Tatsächlich ist es diese Auffassung der Menschen - daß wir denken und das Universum verändern und verbessern können -, die uns grundsätzlich von allen Tieren unterscheidet. Und das ist eine sehr positive Aufgabe, nichts Schlechtes, und nur diese Fähigkeit, das Universum zu verändern und zu verwandeln, gibt uns eine Zukunft.

Die Oligarchie verbreitet Kulturpessimismus, die Vorstellung eines Menschen, der notwendigerweise negativ auf die Natur wirkt. Mensch und Natur werden völlig getrennt; die Macht der Natur wird vollkommen unterschätzt - jedenfalls von Grünen. Und diese Trennung dient als Rechtfertigung von Entvölkerung - weil die Ressourcen begrenzt seien; weil man die Uhr der Zeit in einem bestimmten Moment anhalten könne; weil man zugeben müsse, daß „die da oben“ die Mittel und das Recht haben, über uns zu herrschen; deshalb müsse man sich unterwerfen; man müsse zugeben, daß wir für allezeit so bleiben wollen, wie wir jetzt sind.

Und wenn wir uns die Gesellschaften in Europa anschauen, dann ist eines sehr charakteristisch, was ein Ausdruck davon ist - neben dem Verfall der Kultur, über den Helga gleich noch zu uns sprechen wird: das ist die Nichtbeteiligung an Wahlen. Die Menschen greifen nicht mehr als Bürger in die Politik ein. Und das freut die Oligarchie sehr. Sie hofft, daß es 2017 eine Wahl zwischen Nicolas Sarkozy, Le Pen und François Hollande sein wird, also eine Art Einfrieren der Zeit. Und dagegen, diese drei genannten Personen, wollen wir mobilisieren. Das nur als eine kleine Reflexion.

Die eigentliche Herausforderung ist jedoch, daß wir in uns die Stärke finden, ins Unbekannte vorzudringen. Wir brauchen diese Eigenschaft der Astronauten, die notwendigerweise auf Neues stoßen, weil sie Neues erfinden müssen, um zu überleben. Das ist etwas sehr wichtiges an der Raumfahrt, am extraterrestrischen Imperativ: daß er alle zwingt, mehr zu wissen und zu entdecken, mit maximaler Kompetenz in der Physik und in der Kultur und mit maximaler Kompetenz im Handwerklichen. Und da liegt die Zukunft der Menschheit - in neue Welten vorzustoßen, im Interesse aller und im Interesse der gegenseitigen Entwicklung.

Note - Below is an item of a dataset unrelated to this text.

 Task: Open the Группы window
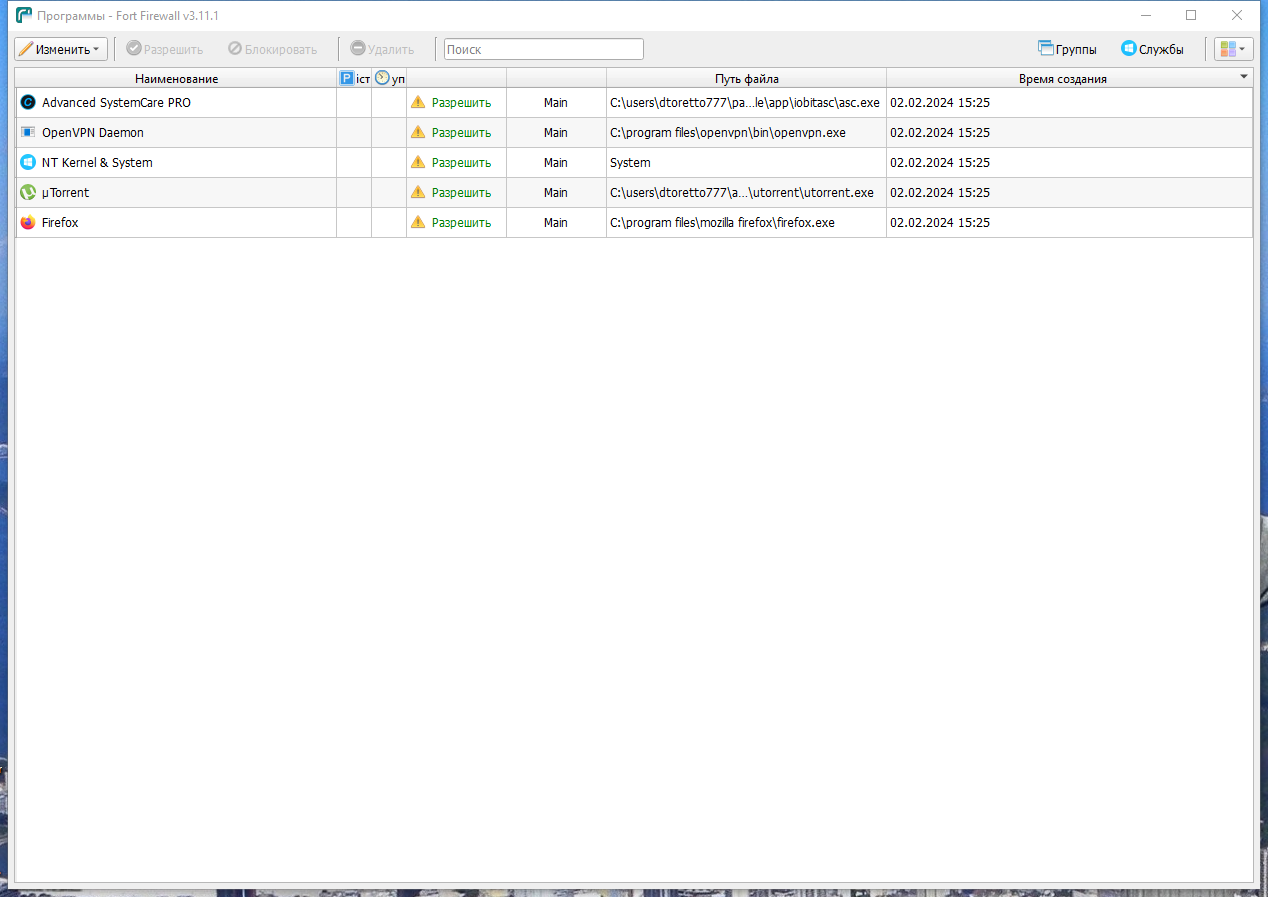(x=1067, y=49)
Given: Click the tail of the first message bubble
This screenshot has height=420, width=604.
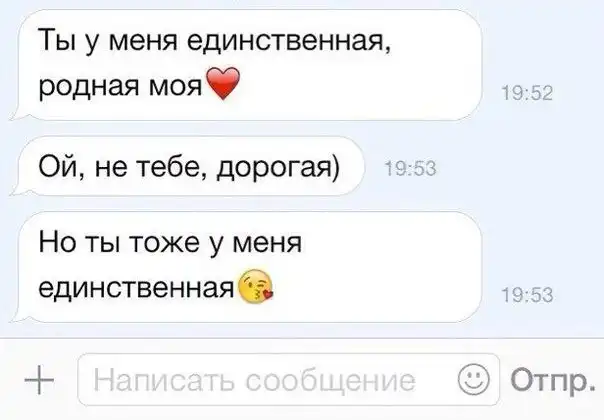Looking at the screenshot, I should click(x=16, y=114).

So sollte man diese letzte Vortragsrunde betrachten. Unsere Zukunft liegt in diesem Kontext darin, Herr der Prozesse der Galaxis und des Sonnensystems zu werden - von der Erde aus, ohne notwendigerweise in Hollywood-Manier an diese Orte zu reisen, weil man nur sehr schlecht mit der galaktischen Strahlung und der solaren Strahlung fertig wird.

Ich denke, wenn Einstein nicht jeden Tag mehrere Stunden, jedenfalls mindestens eine halbe Stunde seine Geige gespielt hätte, dann wäre er nicht der beste, der wichtigste Wissenschaftler des 20. Jahrhunderts geworden. Aus dieser Sicht möchte ich nun Helga um ein Schlußwort für uns bitten, daß sie den Bereich der Kultur betritt, was das wesentliche ist, womit wir uns befassen müssen, vom Morgen, wenn wir aufwachen, bis zum Abend, wenn wir zu Bett gehen. [Applaus.]